_Exercise description_
The word "avatar" marks the lines to find; copy every such line from the data below.

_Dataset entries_

★ ★ ★

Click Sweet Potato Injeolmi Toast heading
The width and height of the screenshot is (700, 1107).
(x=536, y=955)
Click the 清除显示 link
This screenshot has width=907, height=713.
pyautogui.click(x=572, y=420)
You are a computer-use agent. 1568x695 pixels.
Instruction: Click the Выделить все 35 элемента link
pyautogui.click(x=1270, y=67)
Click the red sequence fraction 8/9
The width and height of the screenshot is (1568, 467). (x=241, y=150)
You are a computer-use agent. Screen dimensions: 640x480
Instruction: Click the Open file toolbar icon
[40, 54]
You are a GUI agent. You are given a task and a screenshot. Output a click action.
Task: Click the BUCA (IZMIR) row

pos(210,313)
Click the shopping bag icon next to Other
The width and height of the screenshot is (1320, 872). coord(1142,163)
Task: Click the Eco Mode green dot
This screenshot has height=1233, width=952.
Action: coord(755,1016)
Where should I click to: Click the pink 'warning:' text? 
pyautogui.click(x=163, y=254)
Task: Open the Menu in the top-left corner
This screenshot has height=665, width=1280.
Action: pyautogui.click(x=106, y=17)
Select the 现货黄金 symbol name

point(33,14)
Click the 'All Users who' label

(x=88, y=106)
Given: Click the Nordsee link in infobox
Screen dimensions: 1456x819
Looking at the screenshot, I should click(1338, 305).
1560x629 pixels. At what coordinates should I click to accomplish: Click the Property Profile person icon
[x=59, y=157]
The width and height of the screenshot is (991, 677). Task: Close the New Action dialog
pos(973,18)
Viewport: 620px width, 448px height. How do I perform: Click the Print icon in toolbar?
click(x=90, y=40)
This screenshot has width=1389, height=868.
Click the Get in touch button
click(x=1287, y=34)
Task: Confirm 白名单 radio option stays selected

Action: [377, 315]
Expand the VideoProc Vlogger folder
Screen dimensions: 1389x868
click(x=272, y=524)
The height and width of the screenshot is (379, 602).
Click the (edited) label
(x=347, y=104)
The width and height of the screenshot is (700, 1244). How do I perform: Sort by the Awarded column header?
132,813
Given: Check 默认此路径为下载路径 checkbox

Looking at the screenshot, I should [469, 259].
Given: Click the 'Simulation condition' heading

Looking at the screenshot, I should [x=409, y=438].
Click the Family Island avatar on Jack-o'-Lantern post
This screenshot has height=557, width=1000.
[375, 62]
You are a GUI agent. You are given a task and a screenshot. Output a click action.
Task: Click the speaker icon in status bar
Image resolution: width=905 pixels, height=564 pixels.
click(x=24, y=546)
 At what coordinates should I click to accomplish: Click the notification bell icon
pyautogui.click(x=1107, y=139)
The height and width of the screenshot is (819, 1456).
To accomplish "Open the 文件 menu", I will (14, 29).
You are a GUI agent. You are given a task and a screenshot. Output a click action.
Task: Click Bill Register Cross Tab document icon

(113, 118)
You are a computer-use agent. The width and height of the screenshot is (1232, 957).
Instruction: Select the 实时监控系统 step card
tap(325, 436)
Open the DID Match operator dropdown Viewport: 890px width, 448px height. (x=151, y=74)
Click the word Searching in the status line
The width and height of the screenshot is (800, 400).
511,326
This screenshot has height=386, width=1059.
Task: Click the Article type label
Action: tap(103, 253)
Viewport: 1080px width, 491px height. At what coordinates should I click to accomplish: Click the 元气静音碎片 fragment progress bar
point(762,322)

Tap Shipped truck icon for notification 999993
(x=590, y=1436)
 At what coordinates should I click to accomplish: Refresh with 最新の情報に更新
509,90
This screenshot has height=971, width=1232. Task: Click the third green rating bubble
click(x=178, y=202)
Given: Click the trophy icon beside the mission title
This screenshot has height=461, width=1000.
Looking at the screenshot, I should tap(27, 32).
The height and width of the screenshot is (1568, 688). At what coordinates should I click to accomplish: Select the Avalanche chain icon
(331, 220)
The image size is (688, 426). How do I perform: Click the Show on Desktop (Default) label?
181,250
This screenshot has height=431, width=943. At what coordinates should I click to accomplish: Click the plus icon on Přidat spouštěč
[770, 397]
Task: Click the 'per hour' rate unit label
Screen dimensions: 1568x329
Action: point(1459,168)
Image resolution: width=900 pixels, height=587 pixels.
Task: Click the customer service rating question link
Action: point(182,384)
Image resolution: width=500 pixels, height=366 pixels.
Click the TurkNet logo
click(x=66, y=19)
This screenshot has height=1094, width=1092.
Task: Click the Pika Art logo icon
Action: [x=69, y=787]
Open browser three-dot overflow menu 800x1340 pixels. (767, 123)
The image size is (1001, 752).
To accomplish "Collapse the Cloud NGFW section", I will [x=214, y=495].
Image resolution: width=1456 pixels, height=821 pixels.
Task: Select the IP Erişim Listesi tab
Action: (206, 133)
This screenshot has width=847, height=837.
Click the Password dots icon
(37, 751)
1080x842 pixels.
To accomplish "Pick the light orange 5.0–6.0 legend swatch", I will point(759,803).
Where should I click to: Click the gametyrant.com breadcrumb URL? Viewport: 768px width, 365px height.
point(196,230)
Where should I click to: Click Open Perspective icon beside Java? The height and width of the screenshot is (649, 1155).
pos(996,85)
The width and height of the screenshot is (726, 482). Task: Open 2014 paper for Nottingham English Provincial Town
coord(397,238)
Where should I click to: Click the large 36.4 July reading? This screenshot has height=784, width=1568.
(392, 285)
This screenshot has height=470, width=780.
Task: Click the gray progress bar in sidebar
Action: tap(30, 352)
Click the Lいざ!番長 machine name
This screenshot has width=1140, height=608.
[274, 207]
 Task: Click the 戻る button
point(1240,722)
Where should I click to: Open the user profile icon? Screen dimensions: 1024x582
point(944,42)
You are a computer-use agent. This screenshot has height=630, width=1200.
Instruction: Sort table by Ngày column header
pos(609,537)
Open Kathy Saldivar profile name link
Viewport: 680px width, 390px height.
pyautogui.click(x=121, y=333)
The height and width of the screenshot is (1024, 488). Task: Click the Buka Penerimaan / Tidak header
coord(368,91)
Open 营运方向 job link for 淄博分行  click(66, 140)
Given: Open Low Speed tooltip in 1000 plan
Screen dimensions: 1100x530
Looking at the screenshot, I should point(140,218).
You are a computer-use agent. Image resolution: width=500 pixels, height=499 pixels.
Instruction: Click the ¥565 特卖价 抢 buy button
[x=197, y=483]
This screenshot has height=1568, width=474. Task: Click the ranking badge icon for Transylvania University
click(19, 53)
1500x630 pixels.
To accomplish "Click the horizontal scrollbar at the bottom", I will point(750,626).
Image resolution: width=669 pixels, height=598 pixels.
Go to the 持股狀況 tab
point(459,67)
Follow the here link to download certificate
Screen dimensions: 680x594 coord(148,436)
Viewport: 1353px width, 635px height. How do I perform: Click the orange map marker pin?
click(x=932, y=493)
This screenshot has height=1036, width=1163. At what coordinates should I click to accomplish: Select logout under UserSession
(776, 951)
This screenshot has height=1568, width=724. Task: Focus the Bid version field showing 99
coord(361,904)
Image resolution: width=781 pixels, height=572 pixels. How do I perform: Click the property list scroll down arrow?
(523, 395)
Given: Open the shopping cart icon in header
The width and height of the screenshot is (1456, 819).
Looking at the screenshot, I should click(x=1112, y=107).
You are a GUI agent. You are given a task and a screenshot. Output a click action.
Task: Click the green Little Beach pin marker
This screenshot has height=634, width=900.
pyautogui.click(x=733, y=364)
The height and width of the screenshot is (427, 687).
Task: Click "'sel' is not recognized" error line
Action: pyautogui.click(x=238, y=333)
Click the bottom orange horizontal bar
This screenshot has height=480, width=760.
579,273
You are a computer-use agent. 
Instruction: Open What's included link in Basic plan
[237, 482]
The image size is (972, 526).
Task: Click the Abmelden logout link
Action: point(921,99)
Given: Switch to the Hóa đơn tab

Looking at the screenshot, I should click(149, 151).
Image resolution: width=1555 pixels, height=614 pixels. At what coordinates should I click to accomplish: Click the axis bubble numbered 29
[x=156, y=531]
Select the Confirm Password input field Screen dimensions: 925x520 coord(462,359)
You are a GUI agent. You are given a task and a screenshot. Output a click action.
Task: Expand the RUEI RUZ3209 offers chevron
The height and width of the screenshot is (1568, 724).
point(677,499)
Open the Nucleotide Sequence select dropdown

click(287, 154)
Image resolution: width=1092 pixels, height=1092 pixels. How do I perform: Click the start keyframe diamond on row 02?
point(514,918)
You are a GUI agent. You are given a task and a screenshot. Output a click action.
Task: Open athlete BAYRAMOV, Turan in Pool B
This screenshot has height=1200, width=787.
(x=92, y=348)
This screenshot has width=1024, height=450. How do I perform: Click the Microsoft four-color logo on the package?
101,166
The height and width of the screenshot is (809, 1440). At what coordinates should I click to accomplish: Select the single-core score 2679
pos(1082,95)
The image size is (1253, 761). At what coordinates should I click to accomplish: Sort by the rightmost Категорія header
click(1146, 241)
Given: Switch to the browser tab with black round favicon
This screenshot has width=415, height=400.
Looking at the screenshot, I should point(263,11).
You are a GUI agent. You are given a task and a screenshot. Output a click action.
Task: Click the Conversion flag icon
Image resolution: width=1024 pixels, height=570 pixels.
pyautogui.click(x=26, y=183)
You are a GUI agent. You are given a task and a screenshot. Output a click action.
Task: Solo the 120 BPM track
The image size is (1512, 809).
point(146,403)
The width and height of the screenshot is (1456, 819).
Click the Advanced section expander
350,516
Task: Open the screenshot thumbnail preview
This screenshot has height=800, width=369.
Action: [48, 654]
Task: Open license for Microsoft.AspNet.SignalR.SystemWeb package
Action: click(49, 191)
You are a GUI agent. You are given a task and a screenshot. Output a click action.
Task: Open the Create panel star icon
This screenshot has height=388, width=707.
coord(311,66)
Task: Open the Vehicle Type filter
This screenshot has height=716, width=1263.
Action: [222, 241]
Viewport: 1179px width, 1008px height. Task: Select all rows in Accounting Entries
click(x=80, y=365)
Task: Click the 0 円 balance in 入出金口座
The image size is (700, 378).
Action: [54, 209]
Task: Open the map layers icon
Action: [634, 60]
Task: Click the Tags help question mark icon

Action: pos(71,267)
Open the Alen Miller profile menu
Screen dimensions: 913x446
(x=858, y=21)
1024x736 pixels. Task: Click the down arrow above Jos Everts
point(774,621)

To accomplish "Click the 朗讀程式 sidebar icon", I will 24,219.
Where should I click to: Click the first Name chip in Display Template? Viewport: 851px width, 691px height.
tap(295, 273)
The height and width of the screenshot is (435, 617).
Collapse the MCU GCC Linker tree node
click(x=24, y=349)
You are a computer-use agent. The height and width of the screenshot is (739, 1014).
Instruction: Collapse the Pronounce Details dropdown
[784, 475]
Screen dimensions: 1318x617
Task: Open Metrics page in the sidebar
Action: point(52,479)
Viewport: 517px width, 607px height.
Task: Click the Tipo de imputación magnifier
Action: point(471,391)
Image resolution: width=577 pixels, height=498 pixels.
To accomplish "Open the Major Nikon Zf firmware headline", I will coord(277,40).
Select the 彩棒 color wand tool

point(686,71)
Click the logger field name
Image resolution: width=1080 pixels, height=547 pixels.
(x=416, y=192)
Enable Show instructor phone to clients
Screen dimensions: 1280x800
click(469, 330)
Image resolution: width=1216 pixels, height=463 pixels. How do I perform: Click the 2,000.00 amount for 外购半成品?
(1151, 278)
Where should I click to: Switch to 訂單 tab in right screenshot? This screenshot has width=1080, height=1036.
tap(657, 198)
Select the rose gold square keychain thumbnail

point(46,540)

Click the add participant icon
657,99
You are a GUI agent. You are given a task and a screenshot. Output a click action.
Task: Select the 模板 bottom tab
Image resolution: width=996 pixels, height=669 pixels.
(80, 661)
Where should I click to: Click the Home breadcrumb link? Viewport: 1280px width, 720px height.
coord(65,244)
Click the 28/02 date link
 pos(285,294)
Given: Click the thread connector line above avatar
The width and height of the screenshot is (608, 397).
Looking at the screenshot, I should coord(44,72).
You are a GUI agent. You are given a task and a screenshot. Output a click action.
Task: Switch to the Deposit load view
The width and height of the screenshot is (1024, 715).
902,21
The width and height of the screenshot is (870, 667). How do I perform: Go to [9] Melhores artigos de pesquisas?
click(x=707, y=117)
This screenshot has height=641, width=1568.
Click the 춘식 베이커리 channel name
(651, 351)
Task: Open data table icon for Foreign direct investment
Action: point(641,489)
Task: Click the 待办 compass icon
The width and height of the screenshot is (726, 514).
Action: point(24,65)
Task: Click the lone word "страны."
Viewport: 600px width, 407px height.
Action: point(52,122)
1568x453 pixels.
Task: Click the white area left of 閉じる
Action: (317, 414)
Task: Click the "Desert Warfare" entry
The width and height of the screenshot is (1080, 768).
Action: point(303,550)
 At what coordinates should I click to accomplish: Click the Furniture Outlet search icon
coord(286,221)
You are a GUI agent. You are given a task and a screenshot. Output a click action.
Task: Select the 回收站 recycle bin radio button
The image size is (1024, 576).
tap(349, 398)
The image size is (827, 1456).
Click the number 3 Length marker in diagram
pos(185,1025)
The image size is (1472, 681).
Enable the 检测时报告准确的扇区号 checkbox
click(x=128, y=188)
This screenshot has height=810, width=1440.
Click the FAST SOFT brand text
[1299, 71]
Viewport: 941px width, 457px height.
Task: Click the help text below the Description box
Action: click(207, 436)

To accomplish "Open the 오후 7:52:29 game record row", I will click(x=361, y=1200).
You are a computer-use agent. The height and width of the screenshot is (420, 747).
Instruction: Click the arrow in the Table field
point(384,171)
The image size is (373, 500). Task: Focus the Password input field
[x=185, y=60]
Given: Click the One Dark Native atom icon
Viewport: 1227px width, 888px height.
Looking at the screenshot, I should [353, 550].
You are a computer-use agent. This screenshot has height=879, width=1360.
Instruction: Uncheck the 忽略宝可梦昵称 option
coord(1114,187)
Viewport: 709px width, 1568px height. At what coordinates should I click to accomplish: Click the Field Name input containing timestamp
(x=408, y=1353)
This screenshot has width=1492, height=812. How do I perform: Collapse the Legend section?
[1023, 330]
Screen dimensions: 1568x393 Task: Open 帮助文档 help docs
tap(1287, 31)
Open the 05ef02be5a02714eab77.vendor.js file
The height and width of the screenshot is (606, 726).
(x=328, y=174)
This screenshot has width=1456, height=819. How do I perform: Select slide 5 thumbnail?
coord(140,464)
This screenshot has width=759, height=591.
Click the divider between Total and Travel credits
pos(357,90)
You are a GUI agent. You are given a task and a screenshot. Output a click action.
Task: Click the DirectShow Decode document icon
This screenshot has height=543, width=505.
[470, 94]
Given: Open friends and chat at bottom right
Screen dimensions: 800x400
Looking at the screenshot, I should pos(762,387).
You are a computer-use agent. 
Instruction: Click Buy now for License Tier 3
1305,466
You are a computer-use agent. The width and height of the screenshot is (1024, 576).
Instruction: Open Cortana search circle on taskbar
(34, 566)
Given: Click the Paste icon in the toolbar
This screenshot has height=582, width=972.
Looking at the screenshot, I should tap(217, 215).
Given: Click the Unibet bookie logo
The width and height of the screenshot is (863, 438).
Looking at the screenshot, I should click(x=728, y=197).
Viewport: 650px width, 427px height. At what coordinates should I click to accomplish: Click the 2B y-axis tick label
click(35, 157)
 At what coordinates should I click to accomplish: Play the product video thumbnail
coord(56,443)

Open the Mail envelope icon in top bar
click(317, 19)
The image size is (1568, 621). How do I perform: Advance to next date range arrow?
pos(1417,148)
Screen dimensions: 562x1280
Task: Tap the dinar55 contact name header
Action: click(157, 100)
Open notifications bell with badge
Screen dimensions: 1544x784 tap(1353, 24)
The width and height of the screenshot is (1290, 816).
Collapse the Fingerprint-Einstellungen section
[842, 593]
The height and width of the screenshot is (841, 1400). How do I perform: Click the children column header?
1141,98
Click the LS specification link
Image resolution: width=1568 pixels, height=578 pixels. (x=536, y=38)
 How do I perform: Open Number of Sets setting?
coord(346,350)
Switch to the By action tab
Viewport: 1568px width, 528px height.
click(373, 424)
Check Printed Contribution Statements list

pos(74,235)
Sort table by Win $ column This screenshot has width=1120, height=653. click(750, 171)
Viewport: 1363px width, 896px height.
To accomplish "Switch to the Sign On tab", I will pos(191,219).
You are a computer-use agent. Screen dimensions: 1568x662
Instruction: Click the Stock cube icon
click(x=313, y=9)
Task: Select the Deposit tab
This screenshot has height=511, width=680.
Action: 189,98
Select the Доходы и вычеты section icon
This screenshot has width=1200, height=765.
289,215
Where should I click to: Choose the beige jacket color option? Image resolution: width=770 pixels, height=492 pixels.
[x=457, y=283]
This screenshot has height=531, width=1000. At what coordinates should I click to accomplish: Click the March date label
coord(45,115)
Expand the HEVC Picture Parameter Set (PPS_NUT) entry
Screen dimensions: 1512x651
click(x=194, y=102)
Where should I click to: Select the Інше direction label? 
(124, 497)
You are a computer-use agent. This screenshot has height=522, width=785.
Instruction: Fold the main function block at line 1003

★ ★ ★

_Result_
Click the Family Island avatar on Jack-o'-Lantern post
Given: Click the thread connector line above avatar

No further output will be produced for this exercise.